Could you copy every line in the listing below that has the word "toolbar"?

INFORMATION GIVEN:
* * * * * * *

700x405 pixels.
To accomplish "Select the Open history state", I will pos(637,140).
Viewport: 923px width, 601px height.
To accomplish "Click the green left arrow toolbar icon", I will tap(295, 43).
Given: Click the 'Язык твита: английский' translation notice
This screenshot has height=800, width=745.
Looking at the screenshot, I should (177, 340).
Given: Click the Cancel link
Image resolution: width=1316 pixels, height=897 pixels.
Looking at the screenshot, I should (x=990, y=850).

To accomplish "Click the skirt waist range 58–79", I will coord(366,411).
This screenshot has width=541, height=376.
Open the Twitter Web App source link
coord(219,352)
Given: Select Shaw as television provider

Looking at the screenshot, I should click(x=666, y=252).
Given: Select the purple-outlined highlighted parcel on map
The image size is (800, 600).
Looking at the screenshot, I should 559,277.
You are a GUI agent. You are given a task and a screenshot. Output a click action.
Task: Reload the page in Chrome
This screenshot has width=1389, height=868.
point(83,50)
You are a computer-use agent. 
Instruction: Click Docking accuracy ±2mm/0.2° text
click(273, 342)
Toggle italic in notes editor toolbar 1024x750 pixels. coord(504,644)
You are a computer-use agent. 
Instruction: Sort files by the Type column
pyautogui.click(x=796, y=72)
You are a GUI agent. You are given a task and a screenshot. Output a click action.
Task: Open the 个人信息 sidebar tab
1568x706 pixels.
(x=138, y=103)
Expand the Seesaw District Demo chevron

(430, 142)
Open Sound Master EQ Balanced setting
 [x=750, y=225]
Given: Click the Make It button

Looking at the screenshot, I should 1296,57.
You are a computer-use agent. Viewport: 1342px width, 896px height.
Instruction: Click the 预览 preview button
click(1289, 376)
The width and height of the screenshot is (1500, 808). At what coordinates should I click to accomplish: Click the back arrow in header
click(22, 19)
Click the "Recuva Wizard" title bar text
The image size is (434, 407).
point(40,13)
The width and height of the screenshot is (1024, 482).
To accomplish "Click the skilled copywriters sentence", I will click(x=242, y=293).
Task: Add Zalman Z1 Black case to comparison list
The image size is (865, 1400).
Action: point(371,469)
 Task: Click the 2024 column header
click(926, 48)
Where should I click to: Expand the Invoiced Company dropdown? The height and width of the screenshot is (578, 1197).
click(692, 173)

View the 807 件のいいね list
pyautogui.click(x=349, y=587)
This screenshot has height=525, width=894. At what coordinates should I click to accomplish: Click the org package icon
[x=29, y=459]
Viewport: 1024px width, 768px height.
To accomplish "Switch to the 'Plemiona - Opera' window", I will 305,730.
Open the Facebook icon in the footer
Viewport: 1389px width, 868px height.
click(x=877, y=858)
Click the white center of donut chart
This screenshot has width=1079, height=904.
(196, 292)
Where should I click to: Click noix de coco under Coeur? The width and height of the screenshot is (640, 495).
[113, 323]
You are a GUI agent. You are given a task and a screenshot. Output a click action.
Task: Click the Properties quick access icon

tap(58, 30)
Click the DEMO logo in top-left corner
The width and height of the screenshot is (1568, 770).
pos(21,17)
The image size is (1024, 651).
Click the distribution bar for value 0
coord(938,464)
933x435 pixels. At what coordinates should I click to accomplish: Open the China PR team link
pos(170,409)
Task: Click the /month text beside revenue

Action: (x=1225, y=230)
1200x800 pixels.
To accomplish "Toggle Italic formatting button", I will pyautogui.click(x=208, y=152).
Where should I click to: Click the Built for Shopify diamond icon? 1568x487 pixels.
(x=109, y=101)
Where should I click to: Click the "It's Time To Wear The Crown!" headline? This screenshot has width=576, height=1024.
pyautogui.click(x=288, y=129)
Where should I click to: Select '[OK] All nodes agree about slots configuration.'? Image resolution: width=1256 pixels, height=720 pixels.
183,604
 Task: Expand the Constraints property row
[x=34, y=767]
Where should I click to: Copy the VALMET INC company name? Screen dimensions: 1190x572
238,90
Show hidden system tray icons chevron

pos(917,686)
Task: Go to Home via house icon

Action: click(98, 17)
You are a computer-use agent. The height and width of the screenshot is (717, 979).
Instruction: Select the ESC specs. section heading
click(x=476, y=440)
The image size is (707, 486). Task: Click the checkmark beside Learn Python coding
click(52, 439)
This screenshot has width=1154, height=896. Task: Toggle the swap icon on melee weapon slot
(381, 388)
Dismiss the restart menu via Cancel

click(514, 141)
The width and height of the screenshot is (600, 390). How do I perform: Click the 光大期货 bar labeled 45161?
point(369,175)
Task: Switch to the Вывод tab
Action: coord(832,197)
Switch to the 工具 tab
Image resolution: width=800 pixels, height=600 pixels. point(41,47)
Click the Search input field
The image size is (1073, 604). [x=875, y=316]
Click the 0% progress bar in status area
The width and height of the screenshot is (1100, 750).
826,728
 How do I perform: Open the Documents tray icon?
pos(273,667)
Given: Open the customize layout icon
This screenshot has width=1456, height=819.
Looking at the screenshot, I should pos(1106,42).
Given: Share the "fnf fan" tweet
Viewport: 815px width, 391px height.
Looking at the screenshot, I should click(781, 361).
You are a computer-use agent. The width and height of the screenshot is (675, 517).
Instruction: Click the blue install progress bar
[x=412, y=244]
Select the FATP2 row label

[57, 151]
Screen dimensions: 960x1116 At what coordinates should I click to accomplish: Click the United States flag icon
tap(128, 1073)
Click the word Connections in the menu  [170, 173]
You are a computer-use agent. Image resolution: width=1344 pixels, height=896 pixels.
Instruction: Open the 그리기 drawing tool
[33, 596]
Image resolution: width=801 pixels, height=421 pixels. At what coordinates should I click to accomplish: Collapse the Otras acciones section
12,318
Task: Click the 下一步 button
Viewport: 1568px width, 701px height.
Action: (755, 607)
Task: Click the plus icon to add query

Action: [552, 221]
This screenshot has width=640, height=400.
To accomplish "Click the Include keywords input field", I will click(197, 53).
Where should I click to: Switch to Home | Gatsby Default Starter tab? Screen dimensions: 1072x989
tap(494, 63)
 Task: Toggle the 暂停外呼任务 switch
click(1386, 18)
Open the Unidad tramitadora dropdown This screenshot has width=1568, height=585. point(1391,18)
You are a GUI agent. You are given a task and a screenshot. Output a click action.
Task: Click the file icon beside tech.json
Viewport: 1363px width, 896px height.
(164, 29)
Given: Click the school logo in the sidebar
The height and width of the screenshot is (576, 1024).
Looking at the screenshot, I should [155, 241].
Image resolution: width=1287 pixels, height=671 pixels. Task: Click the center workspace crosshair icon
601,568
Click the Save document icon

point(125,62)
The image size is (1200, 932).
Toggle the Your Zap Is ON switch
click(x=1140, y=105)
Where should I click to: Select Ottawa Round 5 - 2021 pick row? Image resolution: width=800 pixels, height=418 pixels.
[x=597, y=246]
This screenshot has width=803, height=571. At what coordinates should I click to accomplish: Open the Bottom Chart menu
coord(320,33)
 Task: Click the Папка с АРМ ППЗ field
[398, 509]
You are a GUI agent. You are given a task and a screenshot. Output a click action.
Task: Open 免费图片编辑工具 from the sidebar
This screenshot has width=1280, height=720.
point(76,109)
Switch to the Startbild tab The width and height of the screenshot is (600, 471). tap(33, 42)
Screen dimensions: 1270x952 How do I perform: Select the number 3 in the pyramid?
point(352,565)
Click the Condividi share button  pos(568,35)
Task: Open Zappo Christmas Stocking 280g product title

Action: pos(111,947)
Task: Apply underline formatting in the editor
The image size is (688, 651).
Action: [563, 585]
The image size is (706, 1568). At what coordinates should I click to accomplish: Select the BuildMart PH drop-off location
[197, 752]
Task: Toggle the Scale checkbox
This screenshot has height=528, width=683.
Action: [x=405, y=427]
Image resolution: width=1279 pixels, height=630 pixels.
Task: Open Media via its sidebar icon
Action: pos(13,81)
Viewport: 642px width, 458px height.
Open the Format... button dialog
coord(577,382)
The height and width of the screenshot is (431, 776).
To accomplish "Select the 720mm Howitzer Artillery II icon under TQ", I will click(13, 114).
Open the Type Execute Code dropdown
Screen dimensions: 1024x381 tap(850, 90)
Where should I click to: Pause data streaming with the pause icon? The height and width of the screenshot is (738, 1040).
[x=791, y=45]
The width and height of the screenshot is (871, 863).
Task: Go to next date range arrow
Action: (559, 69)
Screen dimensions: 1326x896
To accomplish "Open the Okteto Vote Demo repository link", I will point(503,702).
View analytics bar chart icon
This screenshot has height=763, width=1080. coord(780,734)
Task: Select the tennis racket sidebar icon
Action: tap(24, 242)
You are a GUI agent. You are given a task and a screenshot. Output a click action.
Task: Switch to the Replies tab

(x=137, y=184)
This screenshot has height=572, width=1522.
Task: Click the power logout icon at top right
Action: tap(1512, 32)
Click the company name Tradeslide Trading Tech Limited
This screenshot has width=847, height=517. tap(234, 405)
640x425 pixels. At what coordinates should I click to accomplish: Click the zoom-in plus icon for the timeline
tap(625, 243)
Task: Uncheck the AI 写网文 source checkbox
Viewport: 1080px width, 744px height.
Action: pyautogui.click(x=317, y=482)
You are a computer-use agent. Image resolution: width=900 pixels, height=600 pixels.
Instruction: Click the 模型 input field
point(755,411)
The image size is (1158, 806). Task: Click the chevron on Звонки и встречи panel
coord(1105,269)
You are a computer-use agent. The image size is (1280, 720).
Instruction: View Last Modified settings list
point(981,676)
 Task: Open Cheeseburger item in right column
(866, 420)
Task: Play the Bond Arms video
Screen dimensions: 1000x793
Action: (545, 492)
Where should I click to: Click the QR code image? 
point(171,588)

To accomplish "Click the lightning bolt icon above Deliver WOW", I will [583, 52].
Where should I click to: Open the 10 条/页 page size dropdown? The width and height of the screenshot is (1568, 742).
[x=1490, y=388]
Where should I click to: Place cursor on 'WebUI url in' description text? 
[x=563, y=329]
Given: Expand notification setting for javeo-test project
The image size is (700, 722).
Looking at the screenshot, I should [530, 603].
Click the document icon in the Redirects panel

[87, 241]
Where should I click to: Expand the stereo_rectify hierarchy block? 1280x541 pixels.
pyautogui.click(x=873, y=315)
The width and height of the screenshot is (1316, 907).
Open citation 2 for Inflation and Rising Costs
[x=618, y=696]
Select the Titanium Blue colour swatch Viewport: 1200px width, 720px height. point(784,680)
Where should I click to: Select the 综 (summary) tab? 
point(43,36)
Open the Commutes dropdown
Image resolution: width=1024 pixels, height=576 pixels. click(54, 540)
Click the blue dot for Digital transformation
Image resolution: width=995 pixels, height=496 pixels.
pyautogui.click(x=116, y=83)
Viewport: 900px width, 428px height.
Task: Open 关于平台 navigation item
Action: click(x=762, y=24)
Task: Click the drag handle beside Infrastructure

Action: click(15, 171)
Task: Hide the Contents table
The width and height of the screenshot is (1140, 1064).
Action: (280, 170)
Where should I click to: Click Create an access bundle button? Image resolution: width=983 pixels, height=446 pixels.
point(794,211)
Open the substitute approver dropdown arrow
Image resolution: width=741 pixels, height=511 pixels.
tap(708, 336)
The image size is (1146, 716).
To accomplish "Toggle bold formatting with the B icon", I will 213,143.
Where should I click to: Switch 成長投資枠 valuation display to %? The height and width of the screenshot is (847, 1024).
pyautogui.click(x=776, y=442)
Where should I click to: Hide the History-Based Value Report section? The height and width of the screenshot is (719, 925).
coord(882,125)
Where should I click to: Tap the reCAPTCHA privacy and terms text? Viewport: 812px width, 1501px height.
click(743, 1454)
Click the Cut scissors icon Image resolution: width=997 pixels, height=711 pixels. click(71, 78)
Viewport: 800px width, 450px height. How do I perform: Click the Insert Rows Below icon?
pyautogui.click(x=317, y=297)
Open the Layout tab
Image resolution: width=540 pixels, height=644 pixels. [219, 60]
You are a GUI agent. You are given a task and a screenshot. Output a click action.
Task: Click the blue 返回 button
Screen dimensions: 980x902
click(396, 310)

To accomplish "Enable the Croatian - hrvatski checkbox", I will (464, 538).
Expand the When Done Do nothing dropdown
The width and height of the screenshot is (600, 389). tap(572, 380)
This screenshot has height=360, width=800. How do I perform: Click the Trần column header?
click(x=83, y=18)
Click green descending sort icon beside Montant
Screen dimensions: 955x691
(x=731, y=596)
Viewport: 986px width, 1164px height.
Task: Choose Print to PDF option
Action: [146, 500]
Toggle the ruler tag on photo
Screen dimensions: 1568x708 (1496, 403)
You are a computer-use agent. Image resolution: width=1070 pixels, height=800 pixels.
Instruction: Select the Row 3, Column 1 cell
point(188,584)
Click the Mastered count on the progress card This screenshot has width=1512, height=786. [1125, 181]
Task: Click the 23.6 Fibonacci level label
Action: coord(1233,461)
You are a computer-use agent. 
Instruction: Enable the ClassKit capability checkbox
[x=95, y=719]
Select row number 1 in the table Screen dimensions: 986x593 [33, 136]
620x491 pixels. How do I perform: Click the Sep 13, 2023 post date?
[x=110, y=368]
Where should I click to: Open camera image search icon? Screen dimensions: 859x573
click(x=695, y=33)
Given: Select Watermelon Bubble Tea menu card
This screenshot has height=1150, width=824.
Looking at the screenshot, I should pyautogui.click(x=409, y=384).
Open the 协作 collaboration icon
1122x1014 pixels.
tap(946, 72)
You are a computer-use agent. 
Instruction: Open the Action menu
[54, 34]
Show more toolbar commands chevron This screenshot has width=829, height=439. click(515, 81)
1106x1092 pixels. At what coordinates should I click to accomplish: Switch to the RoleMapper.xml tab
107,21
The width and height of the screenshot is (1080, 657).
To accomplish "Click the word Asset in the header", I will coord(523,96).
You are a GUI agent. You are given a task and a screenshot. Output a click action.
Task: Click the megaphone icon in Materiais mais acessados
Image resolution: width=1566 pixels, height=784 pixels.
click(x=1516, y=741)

* * * * * * *

OUTPUT OF THE TASK:
To accomplish "Click the green left arrow toolbar icon", I will tap(295, 43).
Toggle italic in notes editor toolbar 1024x750 pixels. coord(504,644)
Show more toolbar commands chevron This screenshot has width=829, height=439. click(515, 81)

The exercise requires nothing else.